Your book is organized into chapters, each based on a different flaw or mistake that our brains make. Do you have a favourite so-called flaw yourself?
I’m still surprised that we make careless mistakes no matter how hard we try to avoid them. The reason behind this is beautifully simple: The brain is not constructed to think perfectly. It constantly creates a stream of possible action patterns, some good, some not–and sometimes an inappropriate pattern passes through the filters in our brain: That’s when the mistake happens. Of course, the brain adjusts its filtering mechanisms and learns from past mistakes. But it doesn’t change its strategy of creating multiple possibilities to act upon. This strategy keeps us adaptive, creative, and curious.
What are your thoughts on the commonly-heard argument that, one day, most jobs will be replaced by computers and AI?
I do hope that a lot of jobs will be replaced by algorithms—because these kinds of occupations were unhuman in the first place: repetitive, monotonous, laborious work, which can be automated. But there are three areas that are inert to machine-based streamlining: working together with others (in teams, in companies, when convincing somebody e.g. in marketing, supporting each other e.g. in caregiving, etc.), handicraft, and thinking creatively (i.e. solving problems). Whenever you can put the tag “make it more efficient” on a task, it will be automated. Whenever you have to use your brain, it will stay a human’s job.
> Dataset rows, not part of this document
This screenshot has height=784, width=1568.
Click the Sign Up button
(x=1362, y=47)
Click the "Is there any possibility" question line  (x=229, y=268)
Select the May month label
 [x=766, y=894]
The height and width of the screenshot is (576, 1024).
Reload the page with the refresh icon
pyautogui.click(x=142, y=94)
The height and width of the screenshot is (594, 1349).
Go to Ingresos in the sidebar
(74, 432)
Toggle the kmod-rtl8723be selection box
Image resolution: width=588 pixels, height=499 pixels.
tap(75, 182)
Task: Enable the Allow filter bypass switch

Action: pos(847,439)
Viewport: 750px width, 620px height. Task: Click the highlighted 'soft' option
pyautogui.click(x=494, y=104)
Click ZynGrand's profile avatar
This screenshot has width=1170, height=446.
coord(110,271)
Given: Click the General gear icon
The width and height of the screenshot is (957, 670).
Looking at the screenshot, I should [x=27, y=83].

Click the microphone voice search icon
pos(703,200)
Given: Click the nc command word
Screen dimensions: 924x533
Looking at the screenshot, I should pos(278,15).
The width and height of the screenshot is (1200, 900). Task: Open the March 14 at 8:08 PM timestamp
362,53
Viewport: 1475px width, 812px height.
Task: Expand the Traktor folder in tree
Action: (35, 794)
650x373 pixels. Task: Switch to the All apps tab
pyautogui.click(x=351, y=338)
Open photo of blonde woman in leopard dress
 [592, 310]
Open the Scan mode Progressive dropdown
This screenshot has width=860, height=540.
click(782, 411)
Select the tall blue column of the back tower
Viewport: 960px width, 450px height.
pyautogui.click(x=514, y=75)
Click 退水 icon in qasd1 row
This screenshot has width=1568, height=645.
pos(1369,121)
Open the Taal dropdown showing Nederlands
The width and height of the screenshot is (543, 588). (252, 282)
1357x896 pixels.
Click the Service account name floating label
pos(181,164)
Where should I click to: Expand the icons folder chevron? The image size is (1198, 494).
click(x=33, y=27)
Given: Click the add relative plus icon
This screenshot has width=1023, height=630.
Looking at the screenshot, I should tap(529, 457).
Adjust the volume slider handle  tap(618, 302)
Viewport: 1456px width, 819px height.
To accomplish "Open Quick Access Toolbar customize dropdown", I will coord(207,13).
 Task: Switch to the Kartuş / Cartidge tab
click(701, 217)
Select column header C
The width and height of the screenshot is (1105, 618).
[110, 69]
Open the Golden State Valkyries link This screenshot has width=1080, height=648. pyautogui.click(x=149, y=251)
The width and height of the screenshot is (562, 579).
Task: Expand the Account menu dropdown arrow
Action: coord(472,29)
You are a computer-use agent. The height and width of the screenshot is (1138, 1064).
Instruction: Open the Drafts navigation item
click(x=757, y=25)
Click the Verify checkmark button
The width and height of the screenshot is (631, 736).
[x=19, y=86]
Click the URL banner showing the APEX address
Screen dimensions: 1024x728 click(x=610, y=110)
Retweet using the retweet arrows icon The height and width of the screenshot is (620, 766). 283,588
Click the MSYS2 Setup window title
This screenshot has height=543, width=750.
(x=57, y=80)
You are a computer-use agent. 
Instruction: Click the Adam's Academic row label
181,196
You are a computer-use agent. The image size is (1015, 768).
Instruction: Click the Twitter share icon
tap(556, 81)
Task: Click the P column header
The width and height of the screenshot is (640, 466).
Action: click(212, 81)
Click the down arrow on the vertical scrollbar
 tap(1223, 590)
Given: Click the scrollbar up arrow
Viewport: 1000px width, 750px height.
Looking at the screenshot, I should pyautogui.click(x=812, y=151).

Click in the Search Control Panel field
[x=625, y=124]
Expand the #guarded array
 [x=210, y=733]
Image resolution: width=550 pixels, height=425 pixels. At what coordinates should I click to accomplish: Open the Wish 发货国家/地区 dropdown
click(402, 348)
What’s the number one thing a person can do to boost their creativity at work?
Ask non-experts. I have never seen a project that did not benefit from asking someone who is not routine-blinded or captured in a department’s thinking style. By the way, connecting with others is always the best way to surprise yourself, which is the spark of every great idea.
There are plenty of books today that teach us how to improve our memory, solve boredom, beat distraction–and be as perfect as we can be. Where does your book fit in?
You can try to boost every cognitive aspect of your brain. But keep in mind that perfection is the end of the story, the end of progress. Because if everything is perfect, where would you proceed to? If you optimize everything and squeeze out the last piece of efficiency, you’re just as good as a mono-cultivated crop-field: Perfect, if everything stays the same, but destroyed if there’s a little change. I don’t call for errors and flaws all the time, but I do urge people to find the courage to think in new directions, learn from mistakes, and appreciate the non-perfectionism of our brain. Because the next great idea won’t be created by an intelligent thinker following the rules as efficiently as possible but by someone who breaks the rules and changes the game, someone brave enough to dare failure. This is what Scatterbrain is about.